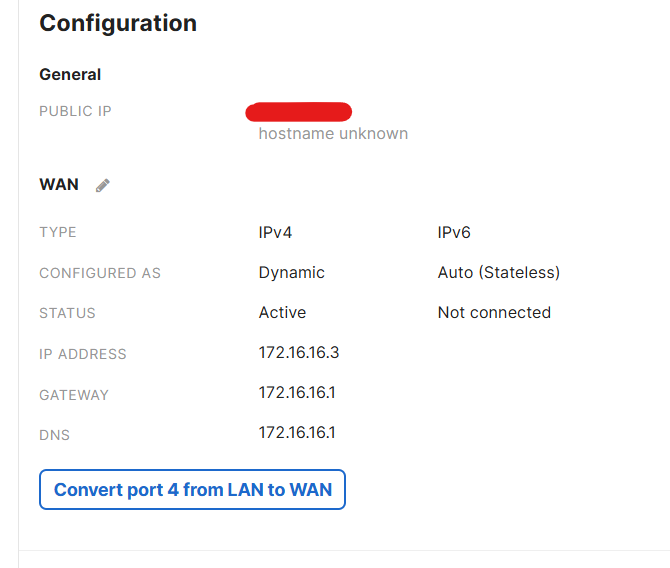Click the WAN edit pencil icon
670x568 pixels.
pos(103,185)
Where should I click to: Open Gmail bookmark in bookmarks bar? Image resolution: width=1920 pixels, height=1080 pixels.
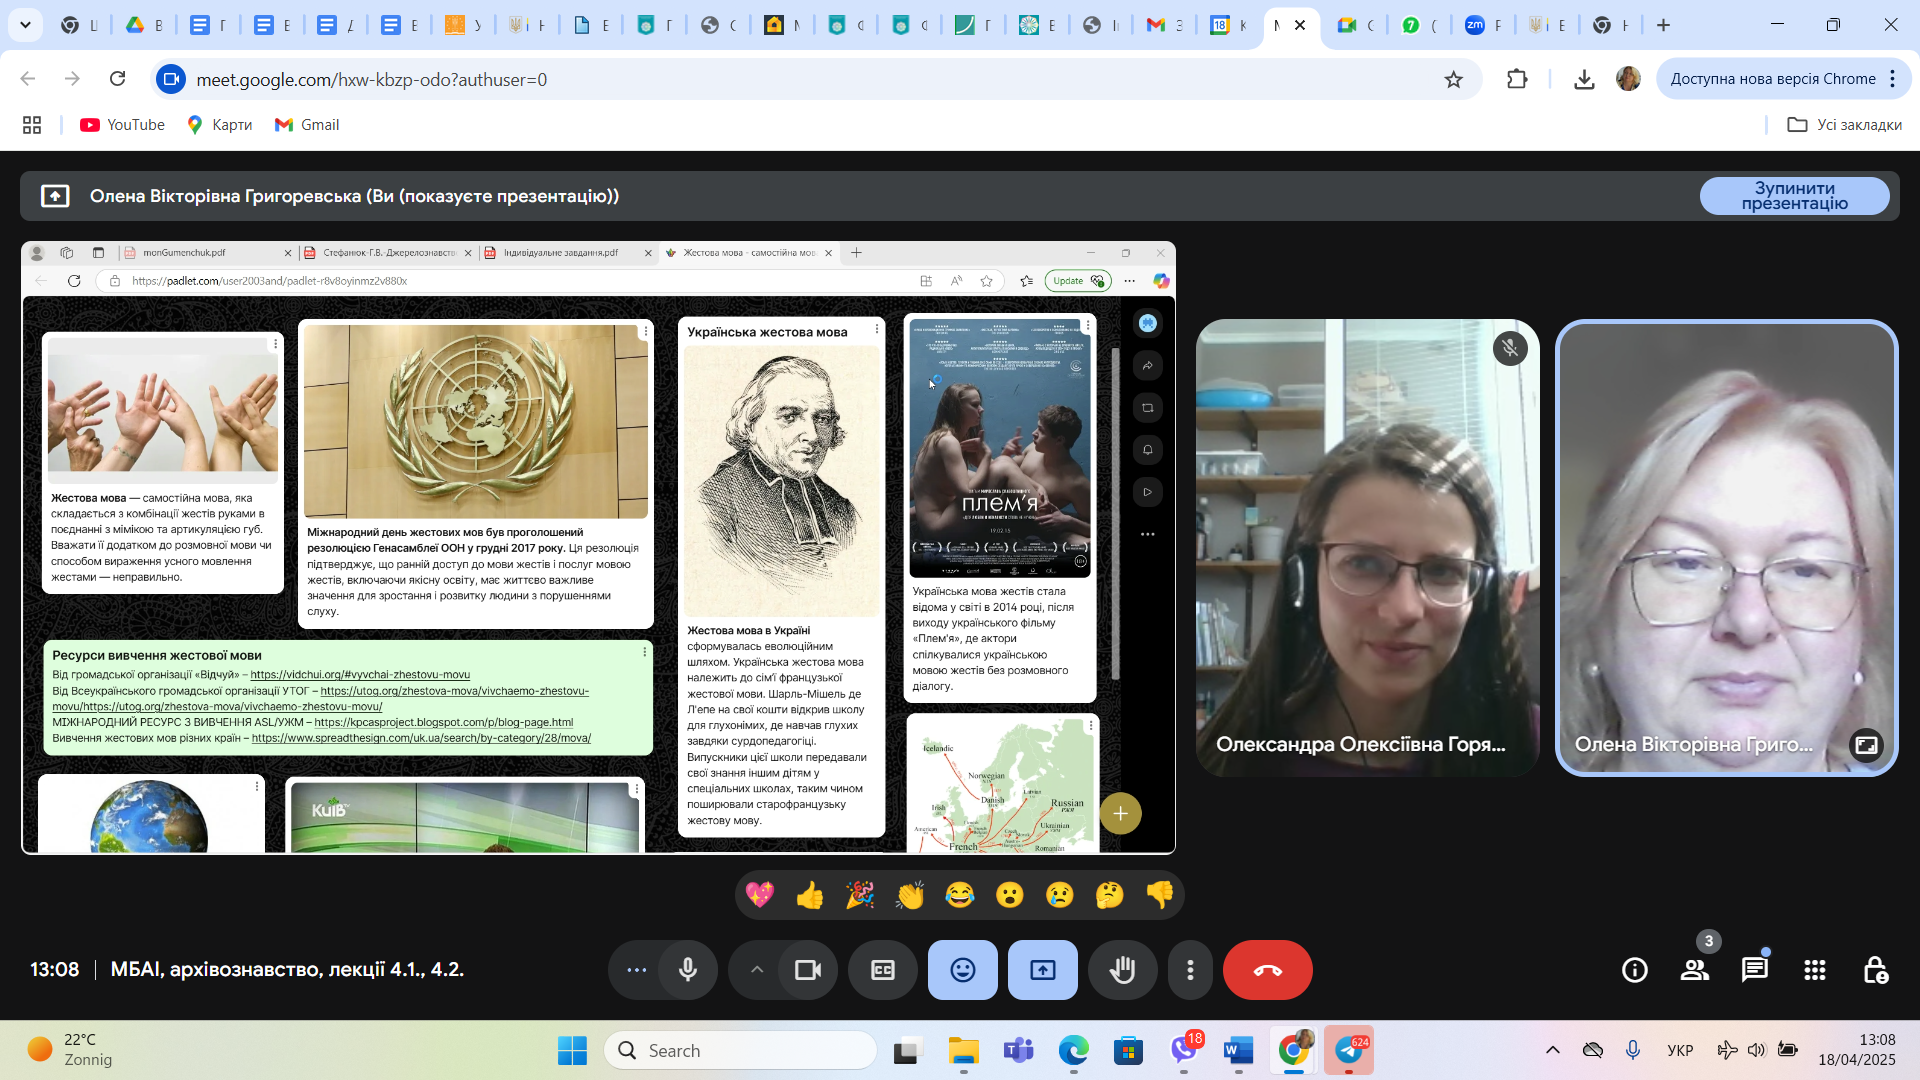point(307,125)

====

Print every line of the material above word for word, omitting the pictures.

◆ **Result of this task**
Click the WAN edit pencil icon
670x568 pixels.
pos(103,185)
Where should I click to: Open Gmail bookmark in bookmarks bar? Image resolution: width=1920 pixels, height=1080 pixels.
point(307,125)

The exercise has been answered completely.